-- BEGIN Available data --
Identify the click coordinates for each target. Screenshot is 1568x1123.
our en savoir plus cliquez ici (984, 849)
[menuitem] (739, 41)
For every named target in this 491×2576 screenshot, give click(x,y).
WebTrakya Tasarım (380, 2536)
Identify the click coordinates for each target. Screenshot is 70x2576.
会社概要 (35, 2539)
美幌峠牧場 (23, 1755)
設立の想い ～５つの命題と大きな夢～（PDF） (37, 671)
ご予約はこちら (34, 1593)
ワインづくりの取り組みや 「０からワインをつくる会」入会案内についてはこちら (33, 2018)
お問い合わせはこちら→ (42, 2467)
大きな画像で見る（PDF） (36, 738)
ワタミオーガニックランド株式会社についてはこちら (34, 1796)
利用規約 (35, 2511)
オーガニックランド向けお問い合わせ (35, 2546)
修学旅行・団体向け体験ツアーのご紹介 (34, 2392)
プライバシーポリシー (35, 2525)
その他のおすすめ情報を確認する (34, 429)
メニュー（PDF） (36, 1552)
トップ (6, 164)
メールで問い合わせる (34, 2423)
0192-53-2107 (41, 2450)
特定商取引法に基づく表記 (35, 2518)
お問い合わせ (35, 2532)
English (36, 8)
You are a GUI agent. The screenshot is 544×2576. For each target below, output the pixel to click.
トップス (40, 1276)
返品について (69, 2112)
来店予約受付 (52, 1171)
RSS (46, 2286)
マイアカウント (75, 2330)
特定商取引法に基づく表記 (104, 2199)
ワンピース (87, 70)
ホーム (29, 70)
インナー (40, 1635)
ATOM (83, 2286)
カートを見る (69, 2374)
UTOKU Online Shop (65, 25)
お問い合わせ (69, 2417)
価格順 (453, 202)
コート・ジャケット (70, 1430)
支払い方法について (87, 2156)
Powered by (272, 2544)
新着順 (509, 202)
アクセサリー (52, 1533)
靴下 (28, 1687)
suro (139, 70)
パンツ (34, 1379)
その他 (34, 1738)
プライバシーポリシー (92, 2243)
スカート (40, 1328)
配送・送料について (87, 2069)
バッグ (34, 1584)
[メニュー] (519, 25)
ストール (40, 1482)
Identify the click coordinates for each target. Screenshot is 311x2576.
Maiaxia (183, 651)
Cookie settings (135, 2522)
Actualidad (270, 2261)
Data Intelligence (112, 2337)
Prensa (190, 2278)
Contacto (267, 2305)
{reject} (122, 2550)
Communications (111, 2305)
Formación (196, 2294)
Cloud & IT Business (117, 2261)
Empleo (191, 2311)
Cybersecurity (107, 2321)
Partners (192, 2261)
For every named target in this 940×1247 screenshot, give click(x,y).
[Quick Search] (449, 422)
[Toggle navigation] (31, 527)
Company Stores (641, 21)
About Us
-- END Available data --
→ **Exercise description**
Reproduce the records from the beginning up to and including the line with "美幌峠牧場 (23, 1755)", renaming "coordinates" to "position" throughout and keeping everything else unchanged.

→ **Task result**
Identify the click position for each target. Screenshot is 1568x1123.
our en savoir plus cliquez ici (984, 849)
[menuitem] (739, 41)
For every named target in this 491×2576 screenshot, give click(x,y).
WebTrakya Tasarım (380, 2536)
Identify the click position for each target. Screenshot is 70x2576.
会社概要 (35, 2539)
美幌峠牧場 (23, 1755)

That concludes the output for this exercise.